From: email@example.com [mailto:firstname.lastname@example.org] On Behalf Of Majdi Badarin
Sent: Saturday, August 27, 2005 5:51 PM
Subject: Review of draft-lior-radext-end-to-end-caps-01.txt
I object to taking on the End-to-End Capabilities document as a RADEXT WG
work item. The document doesn’t properly define the problem and the proposed solution
is excessively complex and is not compatible with existing mechanisms in Diameter.
[Avi] The problem statement was discussed over the list and presented at IETF. As well there are some drafts that have indepementatly introduced a capability exchange. This is an attempt to try to get one consistant approach to solve the problem.
When adding new features, the RADEXT WG needs to try and maintain the simplicity of
RADIUS as I believe that this has accounted for much of its success. Questions
like “is this feature necessary at all?" And “can this feature be done in a simple way?”
should be answered first.
[Avi] I agree that RADIUS as a Dialup AAA server is simple. But RADIUS has been evolving. The addition of EAP. Support for dynamic operations 3576. The evolution of RADIUS is necessary as it is being asked to be involved in more complex deployements.
RADIUS is a simple protocol, and has existed without capability negotiation since its
inception. A very good case has to be made for adding this capability at this time,
especially in the complex manner that’s being proposed. The document does not
make the case for the major changes it is proposing. In fact, many of the problems
it defines do not exist and many of the features it attempts to add duplicate existing
As a result, I believe that the WG should discard the End-to-End Capabilities document,
since its approach is so inherently complex and flawed that it cannot be fixed by
accepting the document as a WG work item.
A couple of specific problems, in addition to the unconvincing motivation are:
* The alternative mechanisms for detecting RFC 3576 support, something that
is already handled in RFC 3576.
[Avi] Very inefficiently.
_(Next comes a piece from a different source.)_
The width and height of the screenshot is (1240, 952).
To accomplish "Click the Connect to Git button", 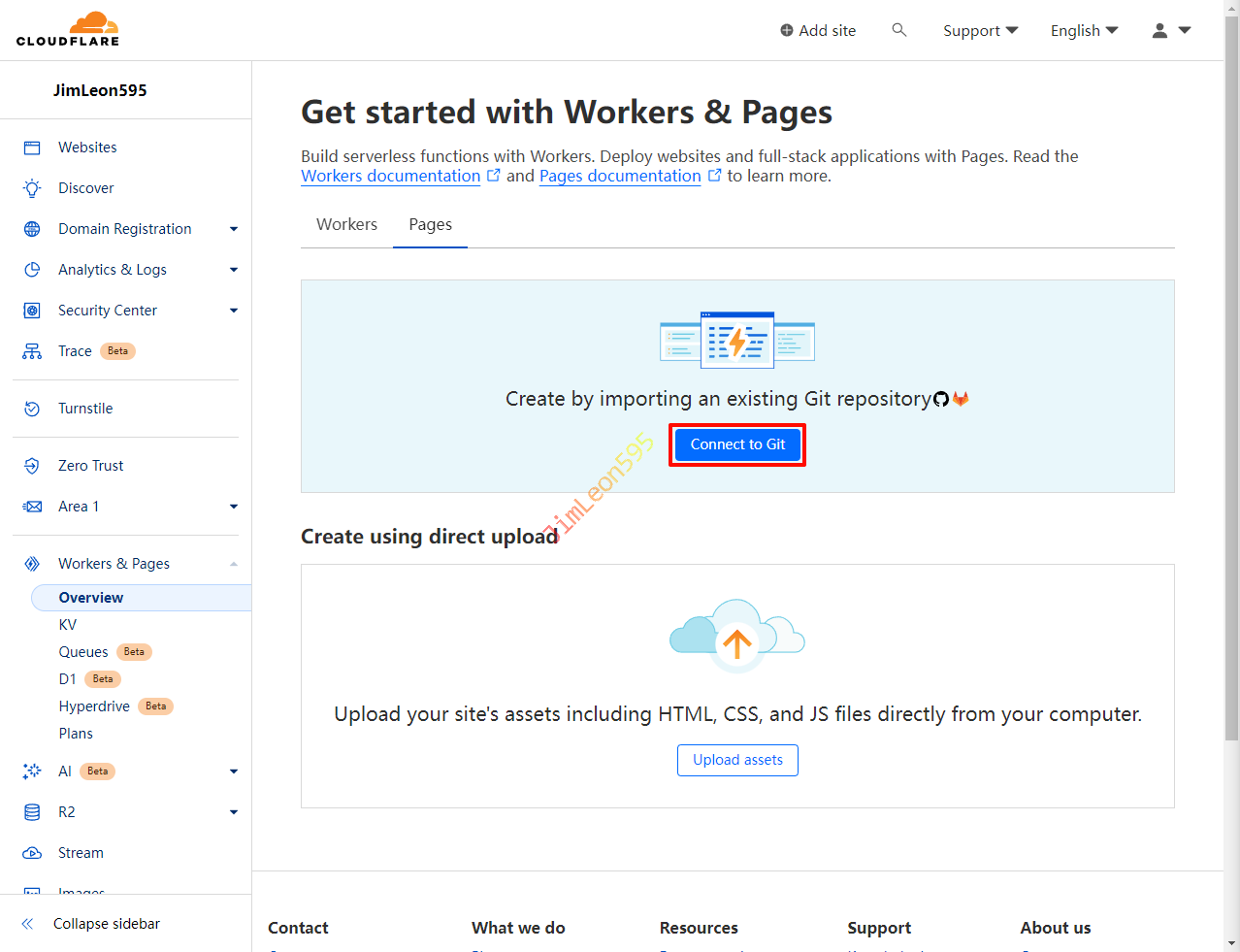I will (737, 444).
We have to try to disconnect or perform a change of authorization before we can learn that whether or not a NAS supports 3576. In deployments where you have millions of subscribers the facilities provided by 3576 are not usable. This is why for example 3GPP2 developed a capbility exchange specifically for determining whether a NAS support this capability or not,
* The use of capabilities negotiation for optional attributes. RADIUS implementations
have handled optional attributes for years, so this is unnecessary.
[Avi] I dont think so. A NAS will ignore attirbutes that it does not support. Therefore for example in prepaid, when the server sends prepaid attributes to the NAS that are going to control the session, if the NAS ignores the attributes the prepaid user will be given unlimited access.
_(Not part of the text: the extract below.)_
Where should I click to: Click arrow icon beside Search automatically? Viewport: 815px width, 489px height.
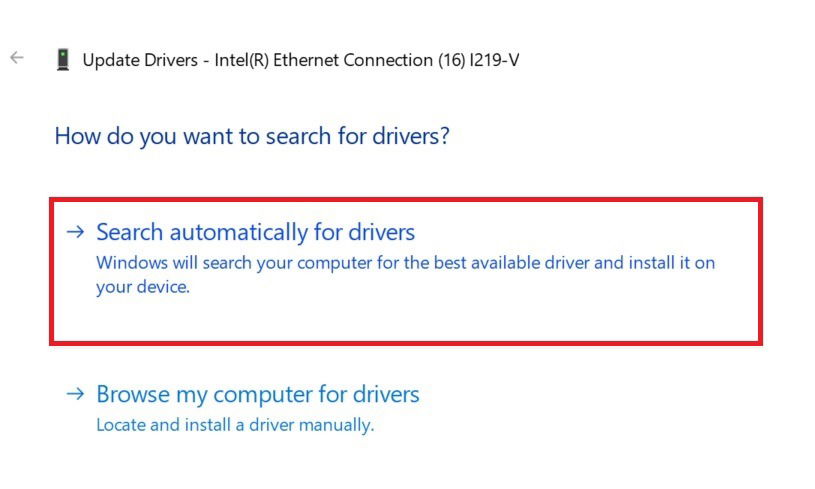pos(75,232)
* Retroactive changes to the behaviour of existing RADIUS implementations.
[Avi] As long as we maintain backwards compatibility then I belive that we are okay. With a capability exchange the Server can detect that it is potentially dealing with an old NAS and apply its policies accordingly. Without a capability exchange we are blind.
* Creation of a registry for Capability IDs, including capabilities that don't
exist in RADIUS RFCs.
[Avi] We should only have a registry of capabilities that are supported by RFCs.
This will cause interoperability problems -
RADIUS requires that VSAs be treated as optional so as to allow interoperability
between vendor implementations.
[Avi] I think SDOs that define VSAs should use the same scheme as proposed but they should maintian their own registry.
* Incompatibility with the Diameter optional/mandatory attribute marking.
The document doesn't even have a Diameter compatibility section.
[Avi] We can add something to this document and perhaps write a Diameter version. Diameter also suffers from this problem btw. Diameter has serious problems which is to be expected for a new AAA protocol.
I can go on to list all the objections to this document, all the unnecessarily
functionality, the confused problem statement, etc. But that is hardly necessary;
other participants in the WG have already stated those objections during previous
discussions, more eloquently than I can. In fact, looking back at previous
RADEXT WG discussion which started in January 2005, it appears that many of
these issues were brought up before. Looking back at the discussion, it appears
that WG consensus previously existed to adopt an alternative (simpler) approach.
So why is it being brought back again?
[Avi] Because other works have required some of the approaches taken here. Look this document is a starting point. Lets make this a working group document and then we can shape it so that it makes sense. But as you noted first and foremost we need a capability exchange mechanism. What we should debate is what it looks like.
I have to wonder "How can this document even be considered as a WG work item
given the volume and seriousness of the criticisms that have been leveled
[Avi] I wish you wouldnt missrepresent the wishes of the group. At the last IETF there were no objections for having a capability excange.
And how can the RADEXT WG be bringing to WG last call
documents that have so many problems, such as the VLAN and Filters draft?
In its consideration of new WG items, the RADEXT WG seems to be asking the
wrong questions. The right question isn't "Are there any objections?"
but rather "Is there WG consensus that this document is an appropriate solution
to a real problem, and are there a significant base of vendors who consider this
functionality necessary and who will implement it?"